Freedom Is The Prize

Seneca thought deeply and wrote on Stoic philosophy. His letters to a friend are a great read. He was also caught in a “golden cage.” He was sucked into the inner circle as an advisor to the Roman Emperor Nero. As he accumulated wealth and power and prestige, he found he could not leave. Even had he wished.

I’ve seen a letter he wrote compared to a letter the Apostle Paul wrote. They are so alike you could think one was copied from the other (probably not). They were so alike that later generations of Christians in the first four hundred years of the church actually thought Seneca was one of them.

Seneca was also a favorite of many of the founders of the US.

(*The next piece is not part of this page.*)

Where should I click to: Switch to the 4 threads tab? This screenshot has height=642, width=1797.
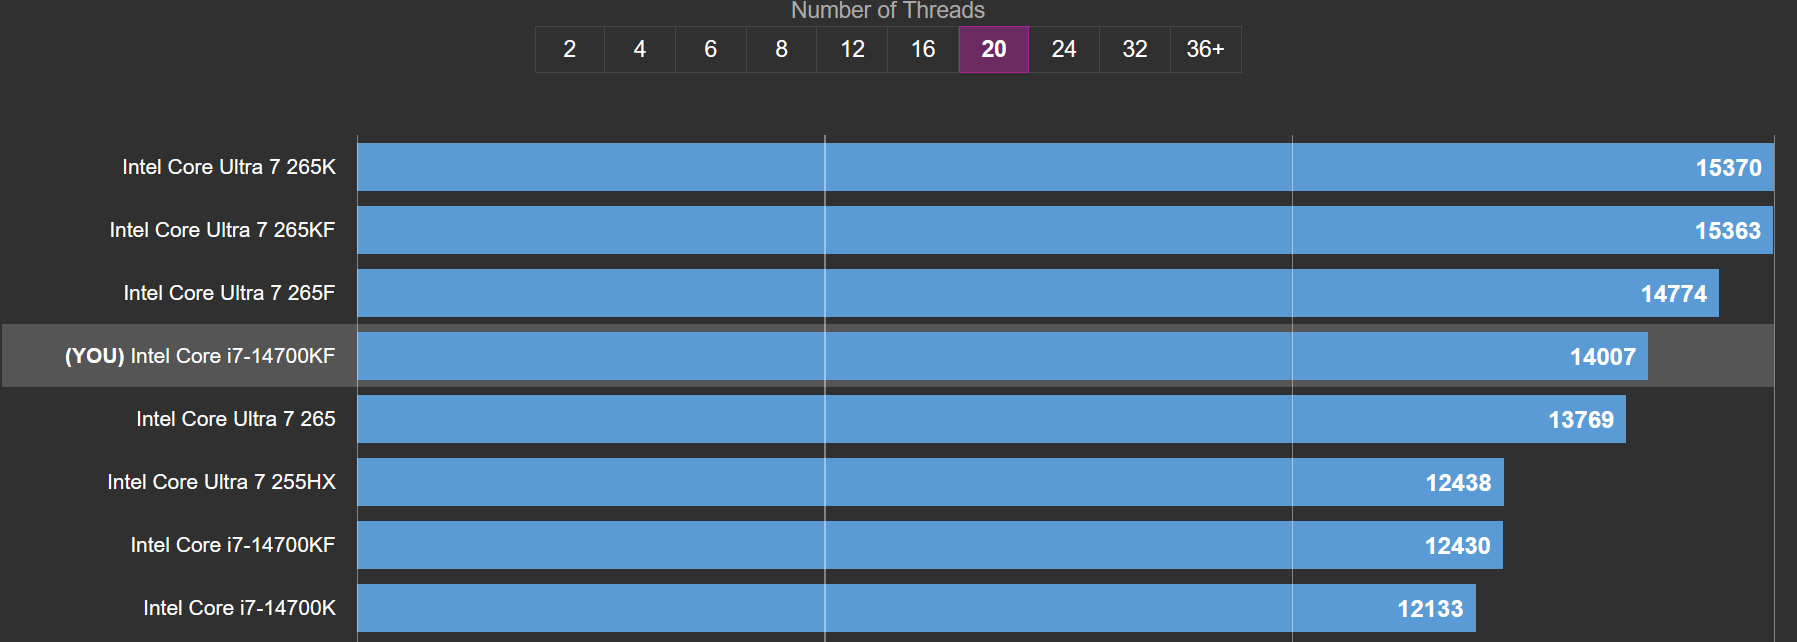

He wrote, “Freedom is the prize we are working for, not being a slave to anything—not to compulsion, not to chance events.” Then he said, “show me a man who isn’t a slave.” 

Americans, especially, like to proclaim individual freedom. Many think that means they can do whatever they want whenever they want to whomever they want. Thinkers like Seneca (and Paul, and others) call a time out on that thought.

Maybe we’re a slave to compulsion or to chance events. Maybe those mean whatever false and misleading, but tempting, thing we see on social media or on our chosen favorite TV “news” source. Maybe we dance to someone else’s music who can rile our emotions such that we lose our path.

Calling it a “prize we are working for” implies that we must always work for our freedom. What that usually means is freeing ourselves from our own shackles of living by the whims of our emotions or the leading of those who merely try to raise our emotional temperature.